**SOURCE PASSAGE**
[Begin]

Also, if Dartmouth comprises an inland empire, surely we must liberate Hanover at once.
RepigsLuvOxycontin said,
May 28, 2008 at 1:41
> Thae ‘About’ page is worth the trip, Mr. Green
I took that tip. Pretty funny. It is exactly what you’d expect from a bunch of uneducated (and unaware of it) undergrad college repigs. I’m surprised they didn’t have “desert island disk” lists with the inevitable one classical, one blues, one jazz and the rest alt-rock schlock that those efforts at self-congratulation always hold.
The list of links includes at least one non-blog – a link to an retail audio equipment website. They must be setting up a safety (record player salesman) if their regular refuge from working (wingnut welfare punditry) doesn’t work out.
Smiling Mortician said,
May 28, 2008 at 1:42
Guys, leave off poor Joey Mal. Didn’t you hear? His last three or four erections didn’t fadge in quite the way he desired.
J— said,
May 28, 2008 at 1:52
An OG DFH showing how it should not be done.
Smiling Mortician said,
May 28, 2008 at 1:53
Oh my.
Hail, and well met! . . . I also am very interested in high-fidelity audio . . .
I find need to elaboraticize my previous entreaty to dissuade chastiseosity and ridiculement flung within proximity of M. Malchow, for I fear he labors under the disadvantageous happenstance of domiciling in a neverending and circuitous “loop,” as it were, in which the year of our lord 1953 steadfastly and recursively persists.
Smiling Mortician said,
May 28, 2008 at 1:57
J—, I require students to read that essay every quarter (I also require “Shooting an Elephant” and “A Hanging” when the mood strikes). It’s interesting — went through a period of a decade or so (mid ’90s to a coupla years ago) in which students absolutely didn’t get it. They’re getting it again now, though.

[End]

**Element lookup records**
[Begin]

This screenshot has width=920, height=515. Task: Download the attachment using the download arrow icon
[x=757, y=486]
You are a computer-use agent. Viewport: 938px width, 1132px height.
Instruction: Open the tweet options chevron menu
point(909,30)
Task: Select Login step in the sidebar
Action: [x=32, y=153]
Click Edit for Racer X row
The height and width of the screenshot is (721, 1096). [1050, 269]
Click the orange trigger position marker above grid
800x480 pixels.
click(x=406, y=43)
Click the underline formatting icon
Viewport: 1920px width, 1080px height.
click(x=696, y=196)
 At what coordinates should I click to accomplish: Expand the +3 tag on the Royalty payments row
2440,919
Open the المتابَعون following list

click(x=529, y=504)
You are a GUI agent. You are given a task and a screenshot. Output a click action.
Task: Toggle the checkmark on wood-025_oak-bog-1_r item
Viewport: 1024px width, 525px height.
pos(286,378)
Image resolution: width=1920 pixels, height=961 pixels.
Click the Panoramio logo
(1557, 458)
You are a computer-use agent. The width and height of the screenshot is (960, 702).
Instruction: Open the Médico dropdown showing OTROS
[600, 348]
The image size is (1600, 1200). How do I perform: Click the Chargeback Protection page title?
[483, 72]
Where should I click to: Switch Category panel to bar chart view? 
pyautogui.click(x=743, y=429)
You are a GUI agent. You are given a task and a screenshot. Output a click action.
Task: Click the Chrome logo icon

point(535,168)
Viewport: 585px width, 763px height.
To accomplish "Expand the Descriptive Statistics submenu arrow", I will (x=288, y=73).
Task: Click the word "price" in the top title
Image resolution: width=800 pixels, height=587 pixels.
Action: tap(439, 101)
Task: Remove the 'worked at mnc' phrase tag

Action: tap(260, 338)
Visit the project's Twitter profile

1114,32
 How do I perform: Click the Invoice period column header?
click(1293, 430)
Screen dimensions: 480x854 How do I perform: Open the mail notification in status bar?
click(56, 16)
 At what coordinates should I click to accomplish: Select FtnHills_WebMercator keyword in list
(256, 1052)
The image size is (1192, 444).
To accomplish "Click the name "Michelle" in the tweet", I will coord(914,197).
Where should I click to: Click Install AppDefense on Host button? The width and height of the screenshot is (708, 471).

[End]

**OBJECTIVES**
- a) According to the comment thread, what kind of website is the one non-blog link in the list of links?
- b) Please pull out the part of the comment thread that begins with the words "I find need" and ends with "again now, though.", copying it word for word.
These lines are separate material, apart from the comment thread.

**ANSWERS**
- a) A retail audio equipment website.

- b)
I find need to elaboraticize my previous entreaty to dissuade chastiseosity and ridiculement flung within proximity of M. Malchow, for I fear he labors under the disadvantageous happenstance of domiciling in a neverending and circuitous “loop,” as it were, in which the year of our lord 1953 steadfastly and recursively persists.
Smiling Mortician said,
May 28, 2008 at 1:57
J—, I require students to read that essay every quarter (I also require “Shooting an Elephant” and “A Hanging” when the mood strikes). It’s interesting — went through a period of a decade or so (mid ’90s to a coupla years ago) in which students absolutely didn’t get it. They’re getting it again now, though.